▼▼▼

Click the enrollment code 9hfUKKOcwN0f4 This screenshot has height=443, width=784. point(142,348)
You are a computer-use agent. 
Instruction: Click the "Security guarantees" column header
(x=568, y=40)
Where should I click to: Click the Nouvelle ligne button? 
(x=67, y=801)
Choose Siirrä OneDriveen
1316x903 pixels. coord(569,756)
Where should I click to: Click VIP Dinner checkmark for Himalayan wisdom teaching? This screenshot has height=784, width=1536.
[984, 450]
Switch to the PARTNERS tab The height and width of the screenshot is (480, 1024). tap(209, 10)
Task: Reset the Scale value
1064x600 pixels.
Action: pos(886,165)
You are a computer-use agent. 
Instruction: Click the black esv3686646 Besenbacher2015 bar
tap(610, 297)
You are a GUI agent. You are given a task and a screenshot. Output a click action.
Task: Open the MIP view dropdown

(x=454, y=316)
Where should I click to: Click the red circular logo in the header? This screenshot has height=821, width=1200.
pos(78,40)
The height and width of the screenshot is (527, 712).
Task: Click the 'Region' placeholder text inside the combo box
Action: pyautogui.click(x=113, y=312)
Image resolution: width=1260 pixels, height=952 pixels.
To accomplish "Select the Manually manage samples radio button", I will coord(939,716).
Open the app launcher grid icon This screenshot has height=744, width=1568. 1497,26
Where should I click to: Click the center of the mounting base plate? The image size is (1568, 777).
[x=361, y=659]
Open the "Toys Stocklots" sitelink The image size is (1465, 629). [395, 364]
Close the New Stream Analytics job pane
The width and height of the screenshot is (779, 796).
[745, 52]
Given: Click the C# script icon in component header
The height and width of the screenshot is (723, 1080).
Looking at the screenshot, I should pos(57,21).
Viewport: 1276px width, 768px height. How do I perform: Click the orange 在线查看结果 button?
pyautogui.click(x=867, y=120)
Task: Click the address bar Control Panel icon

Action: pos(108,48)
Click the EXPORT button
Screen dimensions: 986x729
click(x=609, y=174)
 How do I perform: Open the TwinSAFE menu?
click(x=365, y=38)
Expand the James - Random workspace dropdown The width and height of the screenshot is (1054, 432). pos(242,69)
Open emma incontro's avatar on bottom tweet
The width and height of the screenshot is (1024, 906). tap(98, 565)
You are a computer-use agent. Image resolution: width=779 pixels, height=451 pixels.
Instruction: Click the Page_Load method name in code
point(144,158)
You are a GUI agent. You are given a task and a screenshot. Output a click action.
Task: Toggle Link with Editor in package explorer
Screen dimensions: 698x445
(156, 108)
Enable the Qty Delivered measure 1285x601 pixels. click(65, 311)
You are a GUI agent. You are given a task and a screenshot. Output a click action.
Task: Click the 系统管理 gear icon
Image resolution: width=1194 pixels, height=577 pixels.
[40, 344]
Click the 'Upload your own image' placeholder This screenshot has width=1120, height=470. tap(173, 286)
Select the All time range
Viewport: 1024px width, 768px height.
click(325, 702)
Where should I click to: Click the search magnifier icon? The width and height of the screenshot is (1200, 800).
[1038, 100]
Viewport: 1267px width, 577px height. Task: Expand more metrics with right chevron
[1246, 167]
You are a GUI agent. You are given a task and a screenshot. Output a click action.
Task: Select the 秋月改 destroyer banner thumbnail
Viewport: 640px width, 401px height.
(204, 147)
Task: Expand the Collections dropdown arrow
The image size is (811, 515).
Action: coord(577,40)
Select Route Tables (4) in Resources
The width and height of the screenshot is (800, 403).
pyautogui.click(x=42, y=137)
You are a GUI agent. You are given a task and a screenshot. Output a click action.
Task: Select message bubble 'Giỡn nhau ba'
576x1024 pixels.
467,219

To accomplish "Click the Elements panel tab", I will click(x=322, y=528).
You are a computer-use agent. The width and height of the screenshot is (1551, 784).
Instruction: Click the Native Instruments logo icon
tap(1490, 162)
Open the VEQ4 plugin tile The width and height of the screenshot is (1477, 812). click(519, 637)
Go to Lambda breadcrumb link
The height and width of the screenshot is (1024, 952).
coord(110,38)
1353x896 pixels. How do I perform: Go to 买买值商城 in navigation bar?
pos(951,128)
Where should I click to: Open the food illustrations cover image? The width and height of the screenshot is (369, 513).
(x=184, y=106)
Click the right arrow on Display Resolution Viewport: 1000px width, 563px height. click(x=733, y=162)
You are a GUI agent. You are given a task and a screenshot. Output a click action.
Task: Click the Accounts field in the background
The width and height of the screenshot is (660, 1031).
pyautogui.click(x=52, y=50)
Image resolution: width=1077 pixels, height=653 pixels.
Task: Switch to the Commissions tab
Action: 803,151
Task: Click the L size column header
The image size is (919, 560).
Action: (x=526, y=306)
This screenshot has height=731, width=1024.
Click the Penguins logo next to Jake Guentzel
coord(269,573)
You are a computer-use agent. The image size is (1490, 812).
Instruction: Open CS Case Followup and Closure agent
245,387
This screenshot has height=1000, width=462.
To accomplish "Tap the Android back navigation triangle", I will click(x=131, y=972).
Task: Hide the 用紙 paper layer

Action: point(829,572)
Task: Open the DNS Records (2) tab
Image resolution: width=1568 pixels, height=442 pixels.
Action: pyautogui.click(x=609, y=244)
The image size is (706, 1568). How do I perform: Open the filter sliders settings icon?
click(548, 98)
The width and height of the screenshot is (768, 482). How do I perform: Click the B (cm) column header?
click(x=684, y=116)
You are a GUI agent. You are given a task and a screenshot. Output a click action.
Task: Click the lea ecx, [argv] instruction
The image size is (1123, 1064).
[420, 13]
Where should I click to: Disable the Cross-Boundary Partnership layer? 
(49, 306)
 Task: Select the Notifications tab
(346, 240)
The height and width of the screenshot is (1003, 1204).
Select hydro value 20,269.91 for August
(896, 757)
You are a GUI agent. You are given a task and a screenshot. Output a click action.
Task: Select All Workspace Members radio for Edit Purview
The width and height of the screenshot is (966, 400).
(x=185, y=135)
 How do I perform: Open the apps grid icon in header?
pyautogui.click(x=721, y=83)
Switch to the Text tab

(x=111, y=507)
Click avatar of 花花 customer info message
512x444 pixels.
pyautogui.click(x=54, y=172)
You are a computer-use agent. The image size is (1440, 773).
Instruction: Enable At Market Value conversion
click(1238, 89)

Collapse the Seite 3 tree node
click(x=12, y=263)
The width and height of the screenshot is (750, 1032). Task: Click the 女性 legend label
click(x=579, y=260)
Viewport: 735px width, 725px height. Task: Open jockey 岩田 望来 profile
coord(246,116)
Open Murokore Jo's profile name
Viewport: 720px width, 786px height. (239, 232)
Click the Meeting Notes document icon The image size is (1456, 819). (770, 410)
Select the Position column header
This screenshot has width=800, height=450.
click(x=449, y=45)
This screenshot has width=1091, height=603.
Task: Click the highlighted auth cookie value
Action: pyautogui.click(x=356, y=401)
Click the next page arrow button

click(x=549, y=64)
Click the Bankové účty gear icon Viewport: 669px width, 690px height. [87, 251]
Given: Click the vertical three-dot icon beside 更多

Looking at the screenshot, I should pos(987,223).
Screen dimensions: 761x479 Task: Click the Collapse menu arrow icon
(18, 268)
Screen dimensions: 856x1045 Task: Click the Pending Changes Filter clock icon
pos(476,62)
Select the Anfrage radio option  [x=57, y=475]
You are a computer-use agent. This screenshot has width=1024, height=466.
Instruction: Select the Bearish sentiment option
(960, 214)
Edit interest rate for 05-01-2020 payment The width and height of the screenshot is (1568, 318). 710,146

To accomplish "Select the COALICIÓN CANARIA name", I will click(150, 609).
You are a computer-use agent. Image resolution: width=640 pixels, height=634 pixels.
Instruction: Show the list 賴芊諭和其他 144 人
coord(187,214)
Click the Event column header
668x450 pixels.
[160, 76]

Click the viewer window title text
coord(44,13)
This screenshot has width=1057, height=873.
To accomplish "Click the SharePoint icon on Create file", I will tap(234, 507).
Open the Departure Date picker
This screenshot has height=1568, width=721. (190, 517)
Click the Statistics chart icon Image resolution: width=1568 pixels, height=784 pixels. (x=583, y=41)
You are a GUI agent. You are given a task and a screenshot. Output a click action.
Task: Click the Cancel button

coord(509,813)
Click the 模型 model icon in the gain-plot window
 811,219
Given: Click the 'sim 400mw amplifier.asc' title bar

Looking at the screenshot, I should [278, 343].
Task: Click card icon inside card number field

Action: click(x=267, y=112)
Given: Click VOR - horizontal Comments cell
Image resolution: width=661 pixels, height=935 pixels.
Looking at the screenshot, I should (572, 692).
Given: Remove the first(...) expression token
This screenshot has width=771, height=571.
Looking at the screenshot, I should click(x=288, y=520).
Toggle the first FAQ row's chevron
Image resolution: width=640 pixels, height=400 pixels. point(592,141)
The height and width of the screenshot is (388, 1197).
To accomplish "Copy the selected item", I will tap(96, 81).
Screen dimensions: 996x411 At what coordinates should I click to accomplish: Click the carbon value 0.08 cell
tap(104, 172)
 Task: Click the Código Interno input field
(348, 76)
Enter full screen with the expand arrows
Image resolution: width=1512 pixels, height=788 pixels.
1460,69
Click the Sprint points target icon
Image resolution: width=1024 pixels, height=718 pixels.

▲▲▲

== Task to carry out ==
Looking at the records above, return exactly the lines from the line with "Image resolution: width=1568 pixels, height=442" to the line with "Task: Click the lea ecx, [argv] instruction", both ends included.

== Reply to the exercise ==
Image resolution: width=1568 pixels, height=442 pixels.
Action: pyautogui.click(x=609, y=244)
The image size is (706, 1568). How do I perform: Open the filter sliders settings icon?
click(548, 98)
The width and height of the screenshot is (768, 482). How do I perform: Click the B (cm) column header?
click(x=684, y=116)
You are a GUI agent. You are given a task and a screenshot. Output a click action.
Task: Click the lea ecx, [argv] instruction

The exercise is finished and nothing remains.